=== Passage ===
=== Begin Enclosure ===
Monday 24 September 2012

Simplifying life

I've been hoping to post for a while some recipes, but my evenings have been short (what with the early nights) and my weekend was a bit crazy. As a complete aside to all things paleo and simple - the Singapore Grand Prix was fun to watch. Even if I was yawning through bits of it. Real shame for Hamilton, but I was glad to see Jenson on the podium. I started watching F1 because of him. I was at school at the time and a couple of friends told me in no uncertain terms that I had to watch the 2000 season because Jenson was racing and he was local. Google maps tells me it's less than a half hour drive between Jenson's hometown and the school I went to. For the first few races I couldn't even remember his name and just kept referring to him as "local boy". I don't claim he's the nicest driver or the best, but I've followed him since the beginning of his F1 career and I will follow him to the end of his F1 career. I like to think that I'll see him make champion again, but even if he doesn't then at least he has been champion. Ok, the F1 talk is over.

I want to comment on a huffington post article that I read the other day. The gist of what I'm taking away is that there's only so many decisions and only so much will power a person can have. It fits right in with a simple life. Keep things simple and you'll find decisions easier to make.
=== End Enclosure ===
=== Exercise prompt ===
In the blog post, what did the writer call Jenson during the first few races? The records are separate from the blog post and have no connection to it.

=== Extracted entries ===
=== Begin Enclosure ===
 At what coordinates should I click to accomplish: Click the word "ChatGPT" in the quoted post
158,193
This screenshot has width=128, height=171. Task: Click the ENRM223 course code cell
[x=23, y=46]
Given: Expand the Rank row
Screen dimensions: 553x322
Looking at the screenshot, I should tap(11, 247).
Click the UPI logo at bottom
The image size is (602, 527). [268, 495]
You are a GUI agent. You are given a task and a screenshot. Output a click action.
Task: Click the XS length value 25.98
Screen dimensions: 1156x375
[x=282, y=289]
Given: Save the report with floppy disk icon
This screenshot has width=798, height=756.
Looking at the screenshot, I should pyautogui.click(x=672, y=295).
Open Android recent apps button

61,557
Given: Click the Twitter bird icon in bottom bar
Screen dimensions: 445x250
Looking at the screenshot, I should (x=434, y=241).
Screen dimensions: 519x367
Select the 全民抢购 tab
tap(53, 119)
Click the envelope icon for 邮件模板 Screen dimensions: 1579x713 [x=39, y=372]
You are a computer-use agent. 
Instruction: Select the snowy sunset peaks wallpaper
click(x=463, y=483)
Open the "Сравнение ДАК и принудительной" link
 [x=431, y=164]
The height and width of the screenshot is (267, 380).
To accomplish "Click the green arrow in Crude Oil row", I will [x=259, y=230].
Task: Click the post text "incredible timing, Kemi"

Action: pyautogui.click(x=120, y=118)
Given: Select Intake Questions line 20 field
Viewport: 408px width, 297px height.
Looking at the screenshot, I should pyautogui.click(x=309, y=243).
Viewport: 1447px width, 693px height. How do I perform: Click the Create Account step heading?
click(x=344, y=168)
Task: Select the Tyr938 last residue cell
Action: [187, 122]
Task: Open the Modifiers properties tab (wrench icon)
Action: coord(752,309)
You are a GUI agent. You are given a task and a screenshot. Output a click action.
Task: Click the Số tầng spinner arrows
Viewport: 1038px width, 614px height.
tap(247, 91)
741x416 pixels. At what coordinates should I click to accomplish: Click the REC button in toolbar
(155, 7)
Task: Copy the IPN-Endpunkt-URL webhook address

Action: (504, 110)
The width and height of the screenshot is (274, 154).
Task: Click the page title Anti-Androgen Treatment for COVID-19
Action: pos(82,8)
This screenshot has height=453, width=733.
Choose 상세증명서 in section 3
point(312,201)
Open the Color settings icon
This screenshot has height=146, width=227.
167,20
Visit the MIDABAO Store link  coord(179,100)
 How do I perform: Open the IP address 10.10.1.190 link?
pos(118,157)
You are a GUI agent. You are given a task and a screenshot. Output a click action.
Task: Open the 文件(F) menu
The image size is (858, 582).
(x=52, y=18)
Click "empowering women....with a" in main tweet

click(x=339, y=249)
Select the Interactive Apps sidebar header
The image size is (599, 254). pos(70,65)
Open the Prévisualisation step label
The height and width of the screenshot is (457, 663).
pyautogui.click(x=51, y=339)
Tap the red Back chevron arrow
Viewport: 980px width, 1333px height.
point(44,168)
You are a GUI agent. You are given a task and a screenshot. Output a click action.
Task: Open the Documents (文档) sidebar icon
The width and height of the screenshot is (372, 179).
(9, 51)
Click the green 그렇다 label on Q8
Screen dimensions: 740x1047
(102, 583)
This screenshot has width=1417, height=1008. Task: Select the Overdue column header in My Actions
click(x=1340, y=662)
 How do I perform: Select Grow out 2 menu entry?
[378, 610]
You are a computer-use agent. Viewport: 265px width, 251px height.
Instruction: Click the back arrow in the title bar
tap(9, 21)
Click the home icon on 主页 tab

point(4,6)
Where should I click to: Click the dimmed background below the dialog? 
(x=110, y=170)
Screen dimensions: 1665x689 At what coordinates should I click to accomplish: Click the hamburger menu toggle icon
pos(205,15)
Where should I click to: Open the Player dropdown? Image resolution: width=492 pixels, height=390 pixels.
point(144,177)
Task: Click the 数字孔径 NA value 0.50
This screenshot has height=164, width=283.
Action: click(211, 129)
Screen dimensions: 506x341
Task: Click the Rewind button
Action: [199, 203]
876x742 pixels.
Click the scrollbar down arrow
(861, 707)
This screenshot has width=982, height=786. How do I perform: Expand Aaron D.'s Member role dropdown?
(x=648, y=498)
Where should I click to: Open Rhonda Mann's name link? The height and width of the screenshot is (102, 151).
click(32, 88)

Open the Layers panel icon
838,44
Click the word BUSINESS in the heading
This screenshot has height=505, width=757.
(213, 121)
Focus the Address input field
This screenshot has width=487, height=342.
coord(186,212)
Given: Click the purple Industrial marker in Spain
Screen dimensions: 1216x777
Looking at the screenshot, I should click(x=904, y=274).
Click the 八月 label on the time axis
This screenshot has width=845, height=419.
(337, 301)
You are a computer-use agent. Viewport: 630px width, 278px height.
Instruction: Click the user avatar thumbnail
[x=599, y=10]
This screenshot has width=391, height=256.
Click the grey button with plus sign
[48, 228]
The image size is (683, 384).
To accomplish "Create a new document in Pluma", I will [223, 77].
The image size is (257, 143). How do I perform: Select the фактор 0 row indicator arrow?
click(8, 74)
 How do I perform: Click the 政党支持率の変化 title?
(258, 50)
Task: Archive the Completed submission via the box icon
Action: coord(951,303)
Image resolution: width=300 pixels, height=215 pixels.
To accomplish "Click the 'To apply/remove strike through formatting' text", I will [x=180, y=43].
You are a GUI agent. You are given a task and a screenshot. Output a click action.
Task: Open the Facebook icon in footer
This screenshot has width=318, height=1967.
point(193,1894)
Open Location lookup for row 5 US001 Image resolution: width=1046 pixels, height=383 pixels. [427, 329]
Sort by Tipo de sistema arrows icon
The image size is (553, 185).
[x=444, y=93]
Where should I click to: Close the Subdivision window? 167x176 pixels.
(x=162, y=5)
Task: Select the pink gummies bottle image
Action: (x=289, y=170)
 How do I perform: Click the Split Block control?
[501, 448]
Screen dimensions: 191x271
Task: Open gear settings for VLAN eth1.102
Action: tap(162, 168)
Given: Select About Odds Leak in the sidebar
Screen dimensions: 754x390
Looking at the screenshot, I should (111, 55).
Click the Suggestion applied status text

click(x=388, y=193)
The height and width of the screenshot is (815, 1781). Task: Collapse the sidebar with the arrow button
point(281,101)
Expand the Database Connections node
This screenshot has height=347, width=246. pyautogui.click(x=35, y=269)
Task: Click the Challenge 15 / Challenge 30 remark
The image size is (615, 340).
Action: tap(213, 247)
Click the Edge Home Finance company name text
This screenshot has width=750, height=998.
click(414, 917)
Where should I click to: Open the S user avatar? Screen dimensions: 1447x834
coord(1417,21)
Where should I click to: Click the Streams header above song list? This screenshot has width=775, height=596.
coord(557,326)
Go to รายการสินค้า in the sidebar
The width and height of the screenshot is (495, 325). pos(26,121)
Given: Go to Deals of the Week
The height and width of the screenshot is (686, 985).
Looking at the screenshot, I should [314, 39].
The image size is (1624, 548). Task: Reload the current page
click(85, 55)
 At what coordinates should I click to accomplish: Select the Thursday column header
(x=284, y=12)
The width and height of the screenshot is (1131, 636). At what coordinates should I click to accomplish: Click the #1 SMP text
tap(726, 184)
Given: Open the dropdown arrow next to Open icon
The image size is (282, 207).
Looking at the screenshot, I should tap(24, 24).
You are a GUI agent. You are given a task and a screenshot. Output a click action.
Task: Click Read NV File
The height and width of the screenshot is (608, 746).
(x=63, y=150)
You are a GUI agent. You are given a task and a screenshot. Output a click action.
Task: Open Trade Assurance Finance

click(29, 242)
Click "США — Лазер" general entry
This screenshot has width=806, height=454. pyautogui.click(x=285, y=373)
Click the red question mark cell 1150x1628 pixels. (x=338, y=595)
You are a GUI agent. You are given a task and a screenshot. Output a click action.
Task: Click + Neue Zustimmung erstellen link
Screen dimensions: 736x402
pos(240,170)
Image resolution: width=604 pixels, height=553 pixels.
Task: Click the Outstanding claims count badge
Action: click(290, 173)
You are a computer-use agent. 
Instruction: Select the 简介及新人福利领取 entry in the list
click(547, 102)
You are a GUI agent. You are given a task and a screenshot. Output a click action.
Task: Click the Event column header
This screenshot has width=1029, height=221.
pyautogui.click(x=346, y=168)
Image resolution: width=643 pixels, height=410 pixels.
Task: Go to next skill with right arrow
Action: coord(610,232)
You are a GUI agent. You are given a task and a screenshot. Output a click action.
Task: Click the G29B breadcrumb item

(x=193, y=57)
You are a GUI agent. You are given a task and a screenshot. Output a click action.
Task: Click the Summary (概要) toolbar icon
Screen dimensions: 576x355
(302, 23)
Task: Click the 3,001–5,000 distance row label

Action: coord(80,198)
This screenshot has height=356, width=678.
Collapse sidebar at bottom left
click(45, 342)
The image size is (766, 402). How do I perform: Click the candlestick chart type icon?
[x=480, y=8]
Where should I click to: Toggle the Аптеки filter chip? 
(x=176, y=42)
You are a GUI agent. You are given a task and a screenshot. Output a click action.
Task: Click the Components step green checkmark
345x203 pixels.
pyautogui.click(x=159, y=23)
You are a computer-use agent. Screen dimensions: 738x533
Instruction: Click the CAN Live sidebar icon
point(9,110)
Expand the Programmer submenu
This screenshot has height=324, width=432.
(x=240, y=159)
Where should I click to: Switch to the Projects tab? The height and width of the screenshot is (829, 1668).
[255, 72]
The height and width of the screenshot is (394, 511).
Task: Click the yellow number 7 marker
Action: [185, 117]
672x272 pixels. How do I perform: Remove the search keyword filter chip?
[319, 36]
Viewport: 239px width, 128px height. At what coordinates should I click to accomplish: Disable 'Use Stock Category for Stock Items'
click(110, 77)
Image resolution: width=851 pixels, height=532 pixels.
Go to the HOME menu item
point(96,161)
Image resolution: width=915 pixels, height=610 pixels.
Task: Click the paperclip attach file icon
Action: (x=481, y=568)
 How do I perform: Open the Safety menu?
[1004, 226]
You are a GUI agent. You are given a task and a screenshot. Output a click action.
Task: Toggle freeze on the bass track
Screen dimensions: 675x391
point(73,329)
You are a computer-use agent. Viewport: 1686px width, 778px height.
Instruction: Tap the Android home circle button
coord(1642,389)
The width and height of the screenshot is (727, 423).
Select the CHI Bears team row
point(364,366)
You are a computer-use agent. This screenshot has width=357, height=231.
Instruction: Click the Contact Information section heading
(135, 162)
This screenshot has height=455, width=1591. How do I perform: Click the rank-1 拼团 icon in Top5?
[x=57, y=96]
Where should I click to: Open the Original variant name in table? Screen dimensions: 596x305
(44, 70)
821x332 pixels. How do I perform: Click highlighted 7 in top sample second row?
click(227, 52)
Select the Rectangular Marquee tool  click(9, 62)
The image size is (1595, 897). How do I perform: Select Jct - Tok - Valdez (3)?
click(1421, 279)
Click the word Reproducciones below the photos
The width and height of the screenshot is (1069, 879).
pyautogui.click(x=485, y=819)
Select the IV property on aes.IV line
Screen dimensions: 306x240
=== End Enclosure ===
=== Answer below ===
"Local boy."